▶ **TRAVAIL À FAIRE**:
A. D'après le texte sur l'intolérance religieuse, quels faits de l'actualité de l'été ont confirmé les conclusions du rapport du Département d'Etat américain ? Répondez en une à trois phrases.
B. Rédigez la suite du texte sur l'intolérance religieuse et les fuites de populations, à partir de sa dernière phrase.

▶ **TEXTE EXTRAIT**:
====================

Dieu ne le veut pas, enfin, je crois

Jocelyn Rochat, rédaction en chef
Jocelyn Rochat, rédaction en chef

Jamais, dans l’histoire récente, l’intolérance religieuse n’avait causé de telles fuites de populations désespérées. Un peu partout sur la planète, on voit désormais des millions de chrétiens, de musulmans et d’hindous forcés de quitter des territoires qu’ils ont toujours habités. «Dans les zones de conflits, ces déplacements de grande ampleur sont devenus, de manière pernicieuse, un phénomène normal», estime le Département d’Etat américain, qui s’en est ému dans un rapport publié à la fin juillet.

En Orient, avec les images des chrétiens fuyant les djihadistes de l’Etat islamique en Irak et au Levant, mais encore au Mali et en République centrafricaine, où les militaires français sont intervenus récemment, mais encore au Proche et Moyen-Orient, où l’on découvre l’ampleur du conflit entre sunnites et chiites, sans oublier la Syrie, Israël et Gaza, l’actualité de l’été n’a cessé de confirmer les conclusions alarmantes de ce rapport.

====================

▶ **DONNÉES ENREGISTRÉES**:
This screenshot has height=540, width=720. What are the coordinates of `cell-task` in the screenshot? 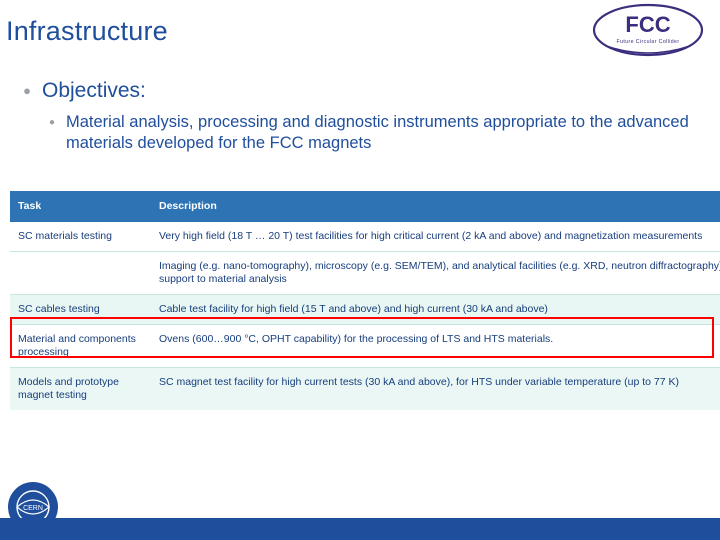 It's located at (80, 273).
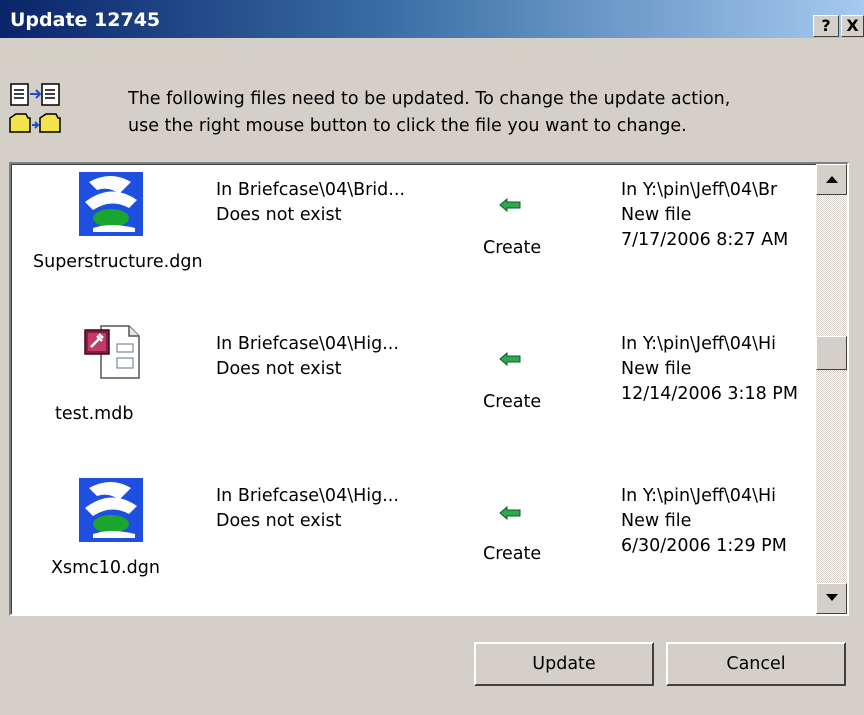 The width and height of the screenshot is (864, 715). I want to click on arrow-down-icon, so click(832, 598).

====================

▶ **RÉPONSES ATTENDUES**:
A. Ces conclusions alarmantes ont été confirmées par les images des chrétiens fuyant les djihadistes de l'Etat islamique en Irak et au Levant, ainsi que par la situation au Mali et en République centrafricaine, où les militaires français sont intervenus récemment. S'y ajoutent le Proche et le Moyen-Orient, où l'on découvre l'ampleur du conflit entre sunnites et chiites, sans oublier la Syrie, Israël et Gaza.

B.
Et quand on s’interroge sur les raisons de ce retour des guerres de religion, difficile de ne pas être frappé par l’inculture religieuse crasse affichée par certains des combattants parmi les plus fanatiques. Comme Boko Haram, devenu mondialement célèbre en organisant le rapt et la conversion de 276 jeunes filles de 12 à 17 ans au Nigeria, avant d’inonder Internet avec les fariboles que lui inspire sa lecture très personnelle du Coran.

Les délires de ce criminel suggèrent cependant une piste susceptible de pacifier ces débats: l’étude approfondie des grands textes sacrés. Cette parade paradoxale a notamment été utilisée pour ramener à la raison des combattants d’Al-Qaida qui, après avoir lu le Coran de long en large, ont découvert à quel point leur lecture était sectaire.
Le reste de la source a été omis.